§ **AVAILABLE DATA**:
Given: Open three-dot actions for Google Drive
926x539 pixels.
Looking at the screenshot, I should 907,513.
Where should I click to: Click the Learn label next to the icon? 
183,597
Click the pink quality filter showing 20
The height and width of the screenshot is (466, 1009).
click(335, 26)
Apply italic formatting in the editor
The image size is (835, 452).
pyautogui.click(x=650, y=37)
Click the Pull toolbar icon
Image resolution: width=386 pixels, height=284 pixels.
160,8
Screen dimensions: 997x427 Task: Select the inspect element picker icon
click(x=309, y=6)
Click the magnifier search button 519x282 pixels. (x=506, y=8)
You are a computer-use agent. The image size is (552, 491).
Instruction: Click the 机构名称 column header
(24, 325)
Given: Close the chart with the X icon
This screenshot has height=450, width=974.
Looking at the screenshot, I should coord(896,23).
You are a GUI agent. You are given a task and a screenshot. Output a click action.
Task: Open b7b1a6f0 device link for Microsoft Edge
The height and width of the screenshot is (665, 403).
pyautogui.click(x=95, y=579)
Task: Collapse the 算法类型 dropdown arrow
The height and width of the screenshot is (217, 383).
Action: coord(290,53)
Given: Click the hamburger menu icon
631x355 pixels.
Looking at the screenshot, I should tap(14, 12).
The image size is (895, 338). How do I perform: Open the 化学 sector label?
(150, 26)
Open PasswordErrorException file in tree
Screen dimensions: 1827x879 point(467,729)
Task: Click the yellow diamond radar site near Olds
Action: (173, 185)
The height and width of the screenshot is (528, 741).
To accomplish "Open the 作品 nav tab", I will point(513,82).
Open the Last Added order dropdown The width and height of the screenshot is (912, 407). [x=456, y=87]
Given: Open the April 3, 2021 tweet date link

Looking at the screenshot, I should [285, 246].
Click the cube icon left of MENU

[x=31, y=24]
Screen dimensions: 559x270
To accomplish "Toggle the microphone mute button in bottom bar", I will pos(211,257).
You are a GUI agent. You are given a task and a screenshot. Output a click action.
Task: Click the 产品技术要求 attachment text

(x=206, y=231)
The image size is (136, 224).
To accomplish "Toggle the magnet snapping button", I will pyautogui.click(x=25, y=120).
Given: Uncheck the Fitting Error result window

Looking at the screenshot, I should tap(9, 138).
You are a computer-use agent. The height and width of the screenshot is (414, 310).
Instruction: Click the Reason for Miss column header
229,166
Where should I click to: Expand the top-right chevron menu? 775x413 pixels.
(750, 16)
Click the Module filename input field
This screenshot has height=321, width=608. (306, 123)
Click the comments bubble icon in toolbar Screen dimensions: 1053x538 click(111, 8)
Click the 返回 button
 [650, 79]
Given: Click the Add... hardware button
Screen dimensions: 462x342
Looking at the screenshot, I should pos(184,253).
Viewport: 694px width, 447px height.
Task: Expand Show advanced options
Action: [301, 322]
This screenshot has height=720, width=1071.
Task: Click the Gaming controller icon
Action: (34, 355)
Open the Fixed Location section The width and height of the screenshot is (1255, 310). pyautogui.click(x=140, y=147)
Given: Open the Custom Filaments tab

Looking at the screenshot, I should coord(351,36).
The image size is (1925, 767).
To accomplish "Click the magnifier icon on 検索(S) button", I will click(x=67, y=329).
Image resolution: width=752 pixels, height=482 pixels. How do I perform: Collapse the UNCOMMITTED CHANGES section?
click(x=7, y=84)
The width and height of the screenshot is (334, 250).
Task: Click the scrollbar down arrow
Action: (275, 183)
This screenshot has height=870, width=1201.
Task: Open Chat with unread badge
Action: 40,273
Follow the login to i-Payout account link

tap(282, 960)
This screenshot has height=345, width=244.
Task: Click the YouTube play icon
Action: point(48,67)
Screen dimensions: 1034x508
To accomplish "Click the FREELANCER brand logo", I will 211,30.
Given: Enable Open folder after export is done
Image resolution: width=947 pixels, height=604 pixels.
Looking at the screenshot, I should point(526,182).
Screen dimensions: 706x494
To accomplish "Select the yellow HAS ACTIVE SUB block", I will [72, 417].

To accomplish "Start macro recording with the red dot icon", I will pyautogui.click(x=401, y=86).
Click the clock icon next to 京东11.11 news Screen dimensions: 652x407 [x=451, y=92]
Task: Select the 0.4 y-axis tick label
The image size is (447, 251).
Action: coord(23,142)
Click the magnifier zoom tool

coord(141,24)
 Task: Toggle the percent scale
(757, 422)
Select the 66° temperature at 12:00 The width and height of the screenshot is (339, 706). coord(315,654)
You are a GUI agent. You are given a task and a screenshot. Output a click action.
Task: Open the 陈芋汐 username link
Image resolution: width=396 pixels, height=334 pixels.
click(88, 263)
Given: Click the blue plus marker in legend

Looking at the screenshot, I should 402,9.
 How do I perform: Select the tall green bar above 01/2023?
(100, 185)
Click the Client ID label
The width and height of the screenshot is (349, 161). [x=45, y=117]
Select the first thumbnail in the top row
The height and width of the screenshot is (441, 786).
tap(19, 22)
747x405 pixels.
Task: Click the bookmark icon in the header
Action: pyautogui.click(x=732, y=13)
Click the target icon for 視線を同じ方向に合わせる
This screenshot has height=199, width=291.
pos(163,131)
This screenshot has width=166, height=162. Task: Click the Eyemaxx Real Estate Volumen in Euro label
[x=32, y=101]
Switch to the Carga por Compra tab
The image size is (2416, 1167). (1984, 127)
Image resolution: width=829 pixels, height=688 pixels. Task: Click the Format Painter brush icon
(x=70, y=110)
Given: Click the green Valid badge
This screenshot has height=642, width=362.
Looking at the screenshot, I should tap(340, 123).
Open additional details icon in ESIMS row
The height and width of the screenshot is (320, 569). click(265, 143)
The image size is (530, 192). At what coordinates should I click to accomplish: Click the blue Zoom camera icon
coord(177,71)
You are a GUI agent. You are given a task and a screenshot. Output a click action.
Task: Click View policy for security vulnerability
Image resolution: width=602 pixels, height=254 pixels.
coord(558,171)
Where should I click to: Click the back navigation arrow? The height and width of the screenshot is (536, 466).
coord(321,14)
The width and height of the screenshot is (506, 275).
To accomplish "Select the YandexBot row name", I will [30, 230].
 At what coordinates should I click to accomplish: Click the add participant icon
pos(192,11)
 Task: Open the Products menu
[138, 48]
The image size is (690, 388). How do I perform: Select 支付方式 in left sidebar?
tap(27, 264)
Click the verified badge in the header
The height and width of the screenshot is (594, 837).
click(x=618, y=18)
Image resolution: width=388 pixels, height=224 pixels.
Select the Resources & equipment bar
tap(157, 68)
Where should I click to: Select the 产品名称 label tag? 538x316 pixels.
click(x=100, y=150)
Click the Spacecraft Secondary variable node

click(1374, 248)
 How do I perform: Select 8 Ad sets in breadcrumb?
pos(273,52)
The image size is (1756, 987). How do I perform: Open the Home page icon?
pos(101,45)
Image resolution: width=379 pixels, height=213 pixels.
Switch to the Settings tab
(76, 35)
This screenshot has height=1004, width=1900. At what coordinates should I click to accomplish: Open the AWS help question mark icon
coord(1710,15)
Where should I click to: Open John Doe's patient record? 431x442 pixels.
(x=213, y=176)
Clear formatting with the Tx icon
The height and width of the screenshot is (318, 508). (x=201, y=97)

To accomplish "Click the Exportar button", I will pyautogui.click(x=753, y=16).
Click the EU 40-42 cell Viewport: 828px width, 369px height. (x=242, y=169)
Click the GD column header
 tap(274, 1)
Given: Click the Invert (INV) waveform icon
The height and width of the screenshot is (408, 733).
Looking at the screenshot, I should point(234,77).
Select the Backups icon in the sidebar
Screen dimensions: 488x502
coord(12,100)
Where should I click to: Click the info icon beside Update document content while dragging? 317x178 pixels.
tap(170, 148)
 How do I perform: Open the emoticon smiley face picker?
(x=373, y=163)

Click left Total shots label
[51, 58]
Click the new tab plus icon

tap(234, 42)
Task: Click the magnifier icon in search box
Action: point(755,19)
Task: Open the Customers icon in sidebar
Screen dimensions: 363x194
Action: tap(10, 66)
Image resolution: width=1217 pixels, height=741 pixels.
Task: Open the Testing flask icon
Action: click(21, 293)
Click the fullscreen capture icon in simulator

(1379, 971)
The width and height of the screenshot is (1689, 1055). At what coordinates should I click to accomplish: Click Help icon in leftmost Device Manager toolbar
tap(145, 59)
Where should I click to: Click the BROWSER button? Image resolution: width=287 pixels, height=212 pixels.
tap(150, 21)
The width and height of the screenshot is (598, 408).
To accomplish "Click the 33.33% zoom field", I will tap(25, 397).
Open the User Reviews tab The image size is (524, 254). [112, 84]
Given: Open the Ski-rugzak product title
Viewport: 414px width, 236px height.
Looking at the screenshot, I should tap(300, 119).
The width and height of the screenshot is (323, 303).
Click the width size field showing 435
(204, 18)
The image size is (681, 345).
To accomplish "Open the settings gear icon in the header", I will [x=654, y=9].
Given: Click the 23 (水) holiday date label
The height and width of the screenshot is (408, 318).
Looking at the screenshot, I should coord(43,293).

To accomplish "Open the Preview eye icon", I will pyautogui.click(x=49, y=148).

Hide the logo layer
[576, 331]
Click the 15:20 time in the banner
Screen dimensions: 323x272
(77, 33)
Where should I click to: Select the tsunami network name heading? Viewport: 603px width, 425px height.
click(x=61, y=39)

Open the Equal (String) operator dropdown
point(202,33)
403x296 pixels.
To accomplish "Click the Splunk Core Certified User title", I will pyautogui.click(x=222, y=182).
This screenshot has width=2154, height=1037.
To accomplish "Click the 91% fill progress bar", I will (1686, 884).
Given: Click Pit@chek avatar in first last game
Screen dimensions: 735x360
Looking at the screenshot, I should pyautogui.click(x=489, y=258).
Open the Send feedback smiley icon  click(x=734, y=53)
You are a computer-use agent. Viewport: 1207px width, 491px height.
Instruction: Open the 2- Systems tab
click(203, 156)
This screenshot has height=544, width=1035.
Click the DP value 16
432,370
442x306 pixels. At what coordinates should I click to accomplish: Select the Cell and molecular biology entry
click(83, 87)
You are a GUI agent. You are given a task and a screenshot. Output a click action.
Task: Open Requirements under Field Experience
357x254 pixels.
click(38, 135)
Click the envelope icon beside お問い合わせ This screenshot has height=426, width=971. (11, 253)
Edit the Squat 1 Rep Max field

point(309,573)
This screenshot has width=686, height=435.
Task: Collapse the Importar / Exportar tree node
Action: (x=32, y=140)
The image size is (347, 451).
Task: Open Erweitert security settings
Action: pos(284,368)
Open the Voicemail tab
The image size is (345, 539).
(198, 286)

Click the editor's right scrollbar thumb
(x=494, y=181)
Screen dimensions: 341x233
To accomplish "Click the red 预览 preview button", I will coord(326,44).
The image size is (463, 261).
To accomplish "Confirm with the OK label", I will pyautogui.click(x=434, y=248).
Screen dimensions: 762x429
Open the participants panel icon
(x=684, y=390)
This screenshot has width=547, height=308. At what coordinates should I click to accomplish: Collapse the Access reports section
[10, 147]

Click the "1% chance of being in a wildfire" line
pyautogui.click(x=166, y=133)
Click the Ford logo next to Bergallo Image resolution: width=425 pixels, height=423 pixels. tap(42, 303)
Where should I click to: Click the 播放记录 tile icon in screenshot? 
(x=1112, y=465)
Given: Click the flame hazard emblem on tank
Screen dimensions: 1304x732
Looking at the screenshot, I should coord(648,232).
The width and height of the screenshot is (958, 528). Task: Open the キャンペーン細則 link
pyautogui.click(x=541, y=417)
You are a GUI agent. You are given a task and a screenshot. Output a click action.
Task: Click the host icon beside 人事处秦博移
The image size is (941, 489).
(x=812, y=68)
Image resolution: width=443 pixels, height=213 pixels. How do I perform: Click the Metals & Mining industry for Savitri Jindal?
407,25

§ **REQUIREMENT**: Tally the lines in the items above that contain the string "editor" (case-sensitive) and reply with only the count.

§ **THE COMPLETED TASK**: 2